A common scenario is currently the case where you have an external DNS server for your public domain and an internal one for the corporate network (sometimes it is the same domain server - AD).
So, you just add an entry on the external server with the address for the application (eg link ) pointing to the IP address.
With this, all machines outside your network can already access the application through the new address, assuming that your site is published on port 80.
And then, you will need to perform an external DNS Zone transfer with your domain to the Internal, so on your internal server, the DNS entry should return the IP of the internal network to the application in question.
This will cause the priority on the DNS address to be from the internal server when the machine is on the internal network, so the address returned by the DNS will be the server's internal address.

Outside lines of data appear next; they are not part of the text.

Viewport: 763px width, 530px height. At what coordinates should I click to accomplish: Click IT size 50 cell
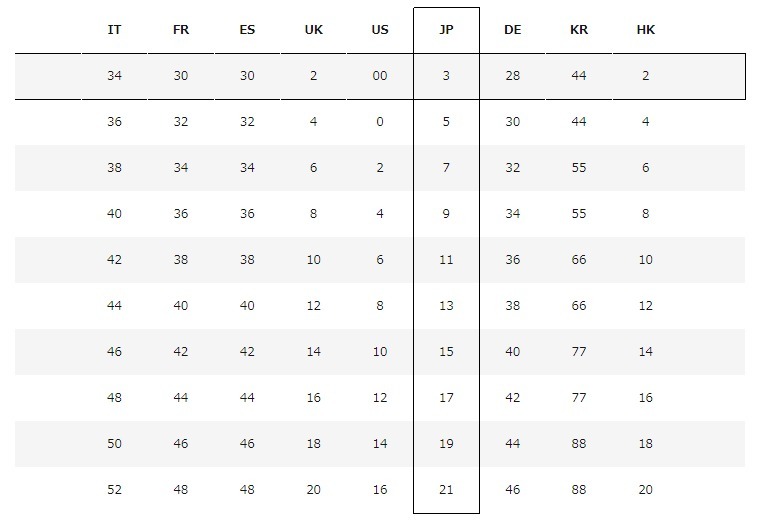(114, 444)
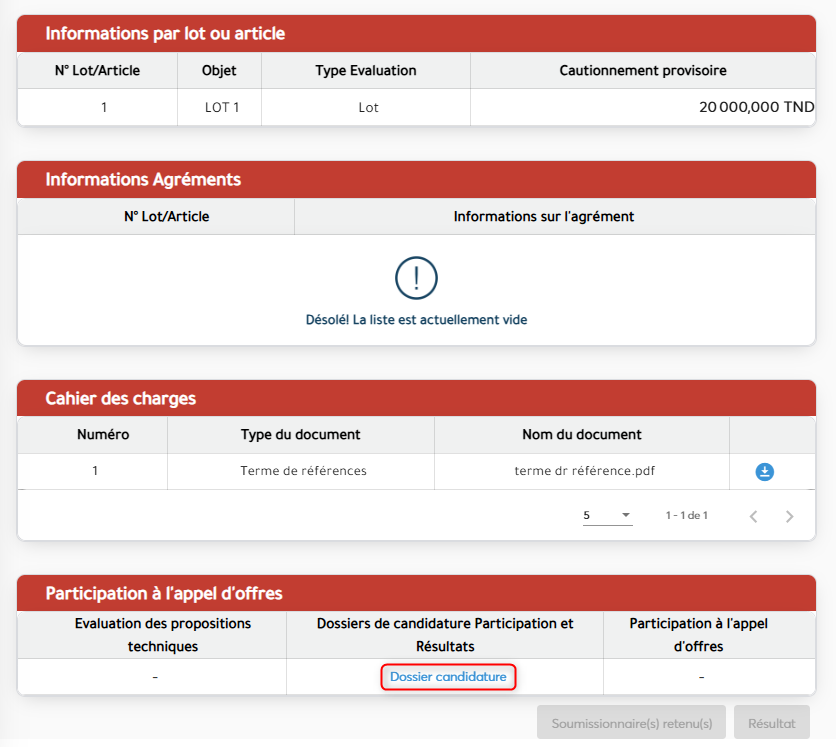Click the Participation à l'appel d'offres section title
836x747 pixels.
[x=164, y=594]

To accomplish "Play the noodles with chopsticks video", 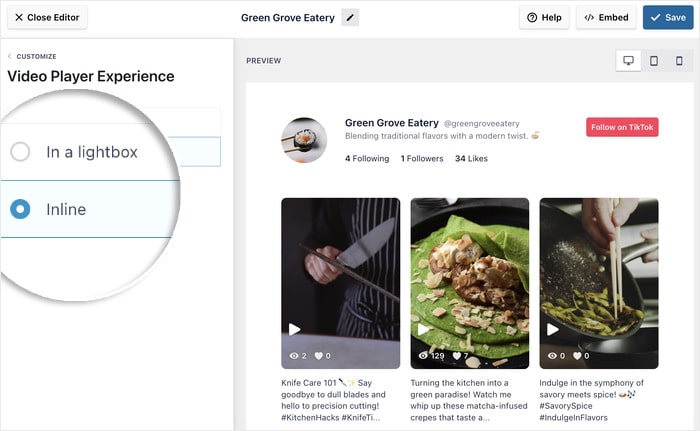I will tap(553, 329).
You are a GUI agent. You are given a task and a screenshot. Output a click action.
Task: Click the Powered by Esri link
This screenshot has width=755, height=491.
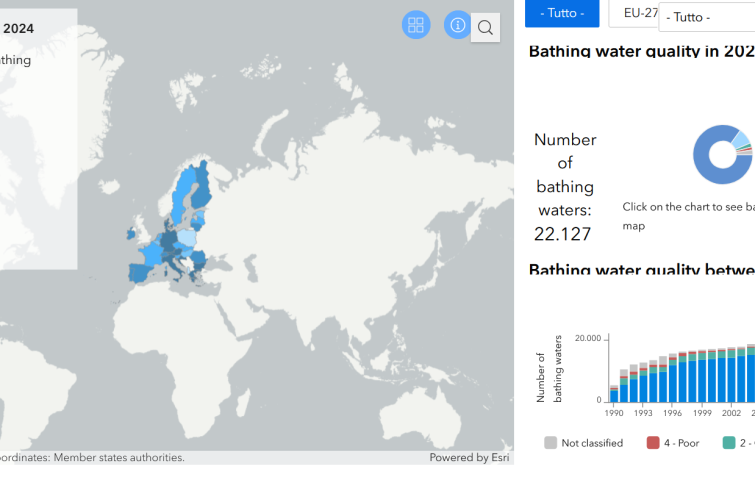pyautogui.click(x=470, y=457)
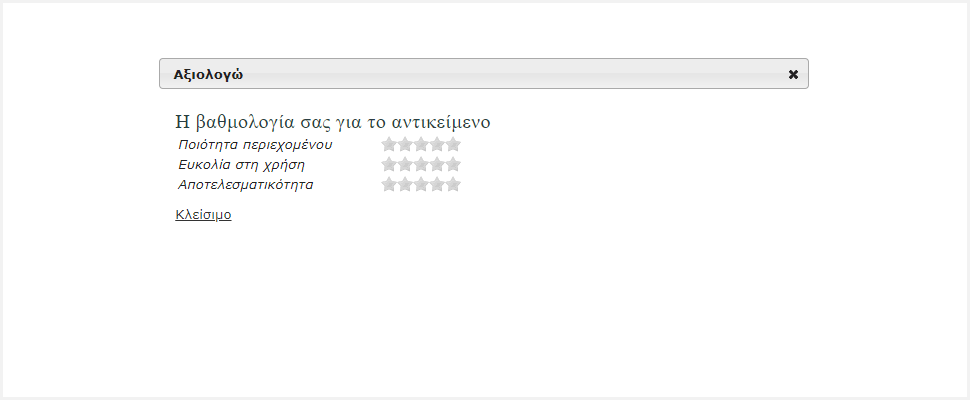Image resolution: width=970 pixels, height=400 pixels.
Task: Click the Η βαθμολογία σας heading
Action: point(333,122)
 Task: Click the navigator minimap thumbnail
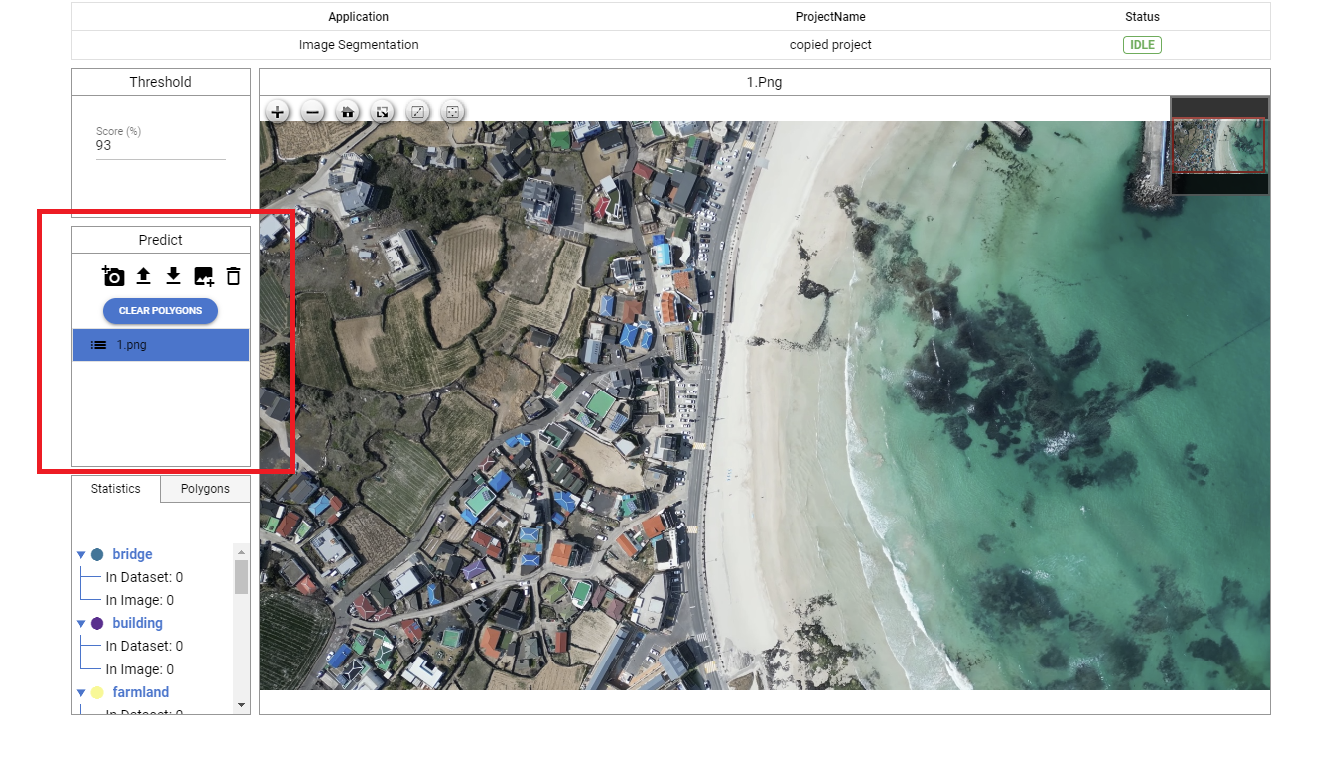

When the computer is in the external network, the priority DNS will be the one of the WEB returning the external address.
With this, the machines will access the application by the friendly name and DNS will be in charge of providing the appropriate IP through the priority in the DNS Zone according to the network in which the machine is.
Attention:
-
You should check if your vendor for the Domain allows you
Zone transfers.
If you use other applications with external addresses in this domain, make sure that redundancy services do not provide different IPs for the site because your internal DNS will take over the zone and provide the wrong IP.
-
A load balancer sometimes does load distribution based on multiple instances of applications with different ips, check accordingly.
If you can, test zone transfers at non-business hours and check all relevant domains and subdomains.
Zone Transfer:
link
Alternatively, check your settings against Loopback (see: link ). But there are other implications, such as modifying your firewall settings and sometimes, for security, these settings are disabled. This may also require settings in different locations (multiple firewalls) and with increasing applications, using a friendly name is better in terms of maintaining and controlling the rules.
Users are generally happier as well.